ИСХОДНЫЙ ТЕКСТ —
"""

Тогда недовольство крестьян и их доводы выступят как взаимосвязанные части одного целого. Климец Опарин — «не суседний человек» — оказался плохим соседом, то есть членом крестьянской общины, поскольку выступил своевольным, не считающимся с интересами  других  хозяином.  Вероятнее  всего  это своеволие касалось пользования какими-то общинными угодьями — охотничьими,   рыболовными,   лесными   или   луговыми. Неизвестно, пошел ли Михаил Юрьевич навстречу требованиям крестьян, отказавшихся принять в свой круг своевольного хозяйчика. Не исключено, что он вынужден был согласиться: в противном случае, воспользовавшись существовавшим тогда правом крестьянского выхода, от него могли уйти другие земледельцы.

 

А вот другой пример. В 1954 году там же, у мостовой на Великой улице, на глубине в 5 метров 58 сантиметров были найдены   несколько   кусков   разорванной   грамоты,   относящейся к XII веку. Когда их сложили, получились обрывки письма, в котором можно прочесть лишь несколько слов: «От Прокши к Нестеру. Не ходь ко Шедре...». Прокша и Нестер уже были известны ученым. В одной из ранее найденных грамот Прокша не советовал Нестеру платить виру — судебный штраф за убийство: «От Прокши к Нестеру. Шесть гривен плати, а виры не плати...». Этот совет-указание Нестеру, который то ли сам является убийцей, то ли, может быть, представляет в суде интересы совершившего преступление Прокши, тоже сохранился не целиком, далее на обрывке можно разобрать лишь слова «на плот» да начало двух имен: «Домит...» (Домитрей?) и «Жиро...» (Жирослав?). Скорее всего в грамоте после указания не платить виры и не сознаваться, таким образом, в убийстве разъяснялись подробности схватки, случившейся, возможно, на плоту. Но это только предположение. И вот следующая грамота: «От Прокши к Нестеру. Не ходь ко Шедре...». А дальше вновь неясно, о чем речь, несвязанные обрывки.

 

Все ученые увидели в Шедре женщину. Других объяснений не было. «Имя Шедра (по-видимому, женское), — писал А. В. Арциховский, — встречено впервые». Но дальше мнения разошлись. Некоторые усмотрели в короткой фразе драматическую любовную историю и решили, что влюбленный Прокша угрожает Нестеру из ревности: «Не ходи к Шедре!» А может быть, полагали другие, стоит рассудить иначе, помня о предыдущей грамоте. Вдруг убийце Нестеру подготовлена у Шед-ры западня мстительными родственниками убитого? Тогда мы имеем дело не с угрозой, а с заботливым предупреждением друга-сообщника.

 

Есть и третье толкование. Может, Шедра вовсе и не женское имя, а... географическое название — река, деревня, местность. Была ведь в древней Новгородчине речка Шидрова! А может, это видоизмененное название Жедрицкого погоста, известного по писцовым книгам XVI века? И тогда Прокша вовсе не влюбленный в Шедру новгородец, пославший Нестеру письмо с угрозой-предупреждением, а верный сообщник Нестера, предостерегающий его от поездки в место, где затаилась опасность...

"""

СПИСОК ЗАДАНИЙ —
**a)** Ответьте по тексту о грамотах Прокши к Нестеру:
(i) В каком году у мостовой на Великой улице нашли куски разорванной грамоты XII века?
(ii) Как в тексте объясняется слово «вира»?
(iii) Какая речка, по тексту, была в древней Новгородчине?
**b)** Воспроизведите без изменений отрывок текста о грамотах Прокши к Нестеру от слов «Есть и третье» до слов «где затаилась опасность...».

ПРЕДОСТАВЛЕННЫЕ МАТЕРИАЛЫ —

"""

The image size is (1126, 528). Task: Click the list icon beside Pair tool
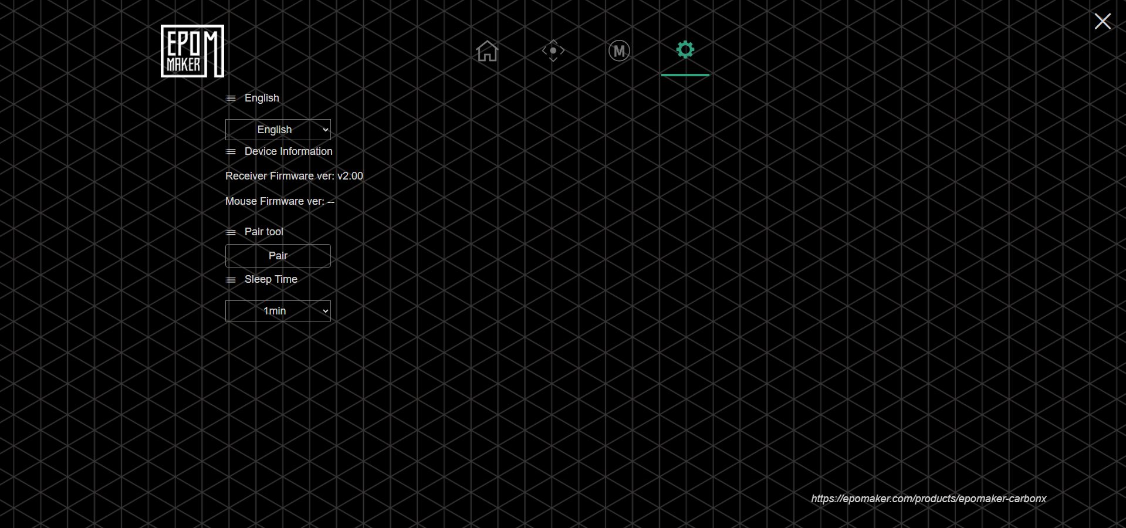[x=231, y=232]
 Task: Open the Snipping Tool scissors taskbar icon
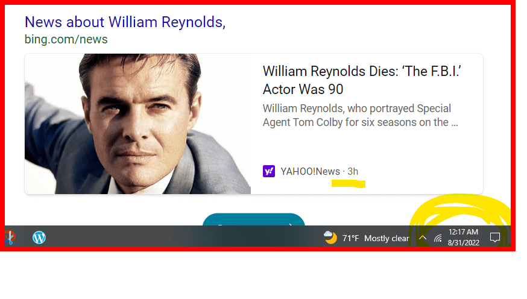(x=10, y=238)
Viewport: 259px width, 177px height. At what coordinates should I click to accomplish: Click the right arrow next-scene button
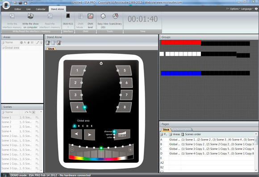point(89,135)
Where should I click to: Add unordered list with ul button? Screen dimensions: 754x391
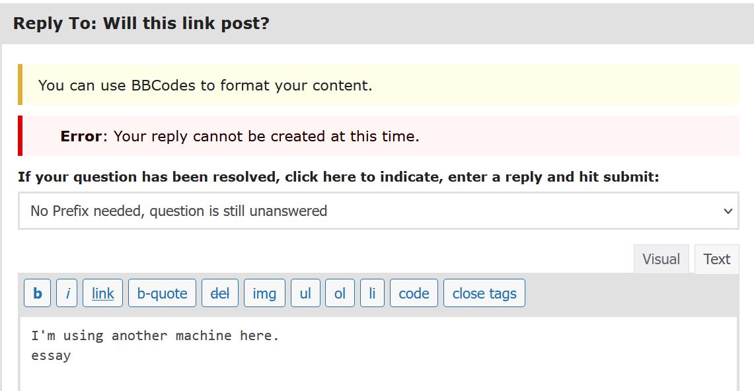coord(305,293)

"""
"""

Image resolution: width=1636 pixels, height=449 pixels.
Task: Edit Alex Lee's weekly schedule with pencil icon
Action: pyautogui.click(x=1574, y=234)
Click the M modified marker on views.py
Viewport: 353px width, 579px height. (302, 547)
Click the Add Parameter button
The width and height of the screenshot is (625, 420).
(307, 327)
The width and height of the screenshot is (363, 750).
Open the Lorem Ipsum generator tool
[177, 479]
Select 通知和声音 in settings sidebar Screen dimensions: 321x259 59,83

"""

ОТВЕТЫ ПО ПОРЯДКУ —
**a)**
(i) В 1954 году.
(ii) Вира — судебный штраф за убийство.
(iii) Речка Шидрова.

**b)**
Есть и третье толкование. Может, Шедра вовсе и не женское имя, а... географическое название — река, деревня, местность. Была ведь в древней Новгородчине речка Шидрова! А может, это видоизмененное название Жедрицкого погоста, известного по писцовым книгам XVI века? И тогда Прокша вовсе не влюбленный в Шедру новгородец, пославший Нестеру письмо с угрозой-предупреждением, а верный сообщник Нестера, предостерегающий его от поездки в место, где затаилась опасность...